SprySOCKS Linux malware used in cyber attacks

New SprySOCKS Linux malware used in cyber espionage attacks

An espionage-focused Chinese hacker group known as 'Earth Lusca' has been detected engaging in cyberattacks against government agencies across various nations. They have employed a new Linux-based backdoor called 'SprySOCKS' in their operations.

An examination conducted by Trend Micro revealed that this innovative backdoor has its roots in the Trochilus open-source Windows malware. Many of its functionalities have been adapted to function on Linux platforms.

However, it's worth noting that this malware seems to be a blend of various malicious software components. The communication protocol used by SprySOCKS for its command and control server (C2) bears similarities to RedLeaves, a Windows-based backdoor. Conversely, the implementation of the interactive shell appears to have been borrowed from Derusbi, a Linux-focused malware.

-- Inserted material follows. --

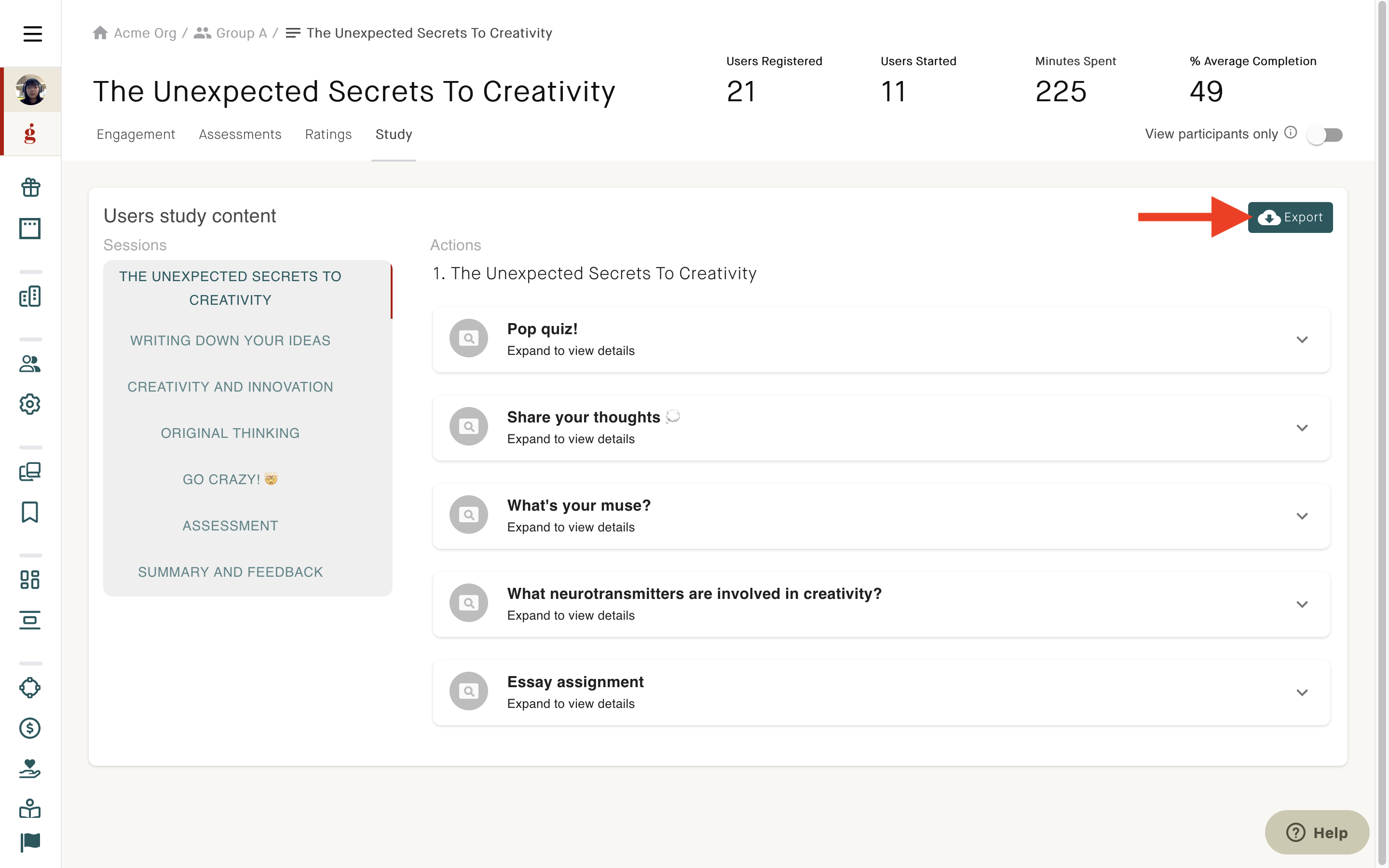Click the dollar coin sidebar icon
1389x868 pixels.
coord(30,728)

Earth Lusca's Campaign Against Government Entities

During the initial six months of the year, Earth Lusca maintained its operational activities, directing its cyberattacks at critical government organizations specializing in foreign affairs, technology, and telecommunications. Their targets extended across Southeast Asia, Central Asia, the Balkans, and globally.

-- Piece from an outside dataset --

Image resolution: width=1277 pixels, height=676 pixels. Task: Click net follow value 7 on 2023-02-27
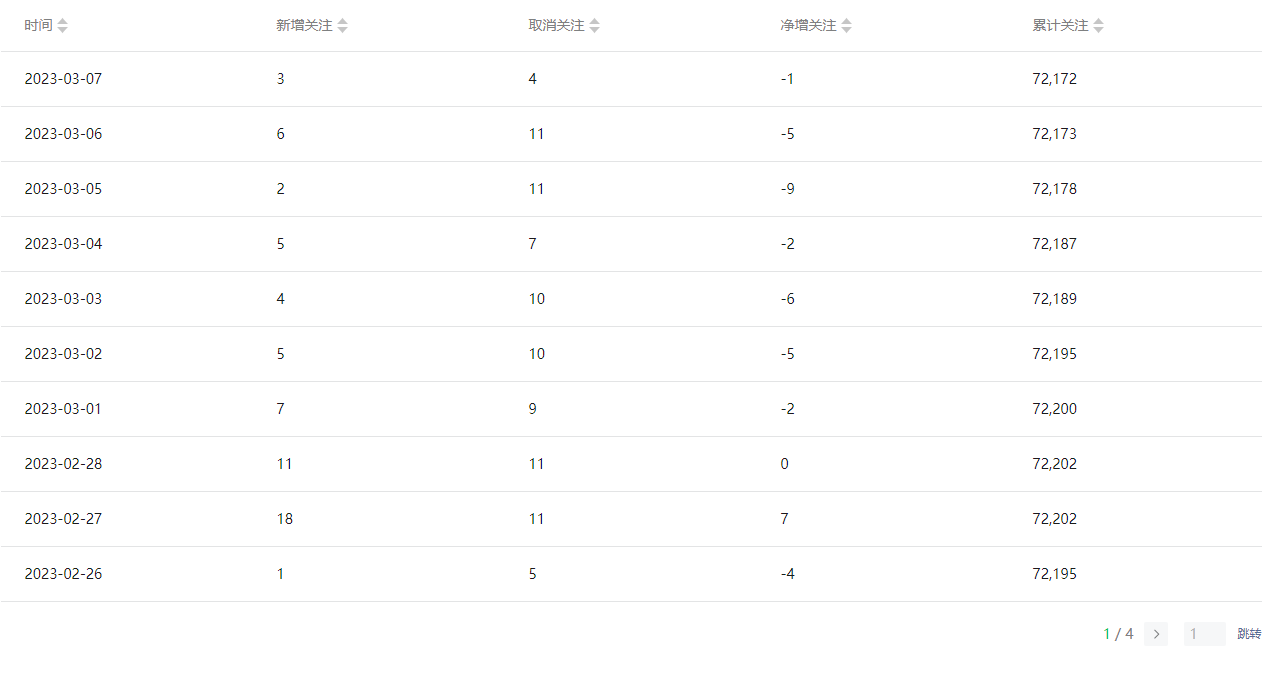[784, 519]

Trend Micro has reported instances of Earth Lusca attempting to exploit multiple unauthenticated remote code execution vulnerabilities, some of which date back to the years between 2019 and 2022. These vulnerabilities affect publicly accessible endpoints on the internet.

These vulnerabilities are leveraged to deploy Cobalt Strike beacons, facilitating remote access to the compromised network. This access serves as a conduit for lateral movement within the network, enabling activities such as file exfiltration, pilfering of account credentials, and the deployment of additional payloads, such as ShadowPad.

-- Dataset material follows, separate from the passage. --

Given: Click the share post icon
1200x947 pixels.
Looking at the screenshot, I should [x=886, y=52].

In addition to this, the threat actors employ Cobalt Strike beacons to introduce the SprySOCKS loader, which is a variation of the Linux ELF injector known as "mandibule." This loader arrives on targeted systems disguised as a file named 'libmonitor.so.2.'

Researchers from Trend Micro have noted that the attackers modified mandibule to suit their purposes, although they did so in a somewhat hasty manner, inadvertently leaving behind debug messages and symbols.

To evade detection, the loader operates under the guise of "kworker/0:22," mimicking a Linux kernel worker thread. It then proceeds to decrypt the second-stage payload (SprySOCKS) and establishes persistent access on the compromised computer.

Capabilities of SprySOCKS Backdoor

The SprySOCKS backdoor leverages a high-performance networking framework known as 'HP-Socket' for its functionality, with its TCP communications to the command and control server (C2) being encrypted using AES-ECB.

Key features of this newly identified malware include:

1. System Information Gathering: SprySOCKS collects various system details, such as operating system information, memory status, IP address, group name, language settings, and CPU specifications.

2. Interactive Shell: It has the capability to initiate an interactive shell, utilizing the PTY subsystem.

3. Network Connection Enumeration: The malware can list active network connections.

4. SOCKS Proxy Management: It can manage SOCKS proxy configurations.

5. File Operations: SprySOCKS can perform fundamental file operations, including uploading, downloading, listing files, deleting, renaming, and creating directories.

Furthermore, the malware generates a unique client ID (referred to as the victim number) by combining the MAC address of the first listed network interface with certain CPU features. This ID is then transformed into a 28-byte hexadecimal string.

Trend Micro's research has identified two versions of SprySOCKS, namely v1.1 and v1.3.6, suggesting ongoing development efforts by the threat actors behind it.

Organizations are strongly advised to prioritize the application of available security updates to their publicly exposed server products. Doing so would effectively thwart initial compromise attempts by Earth Lusca and similar threats.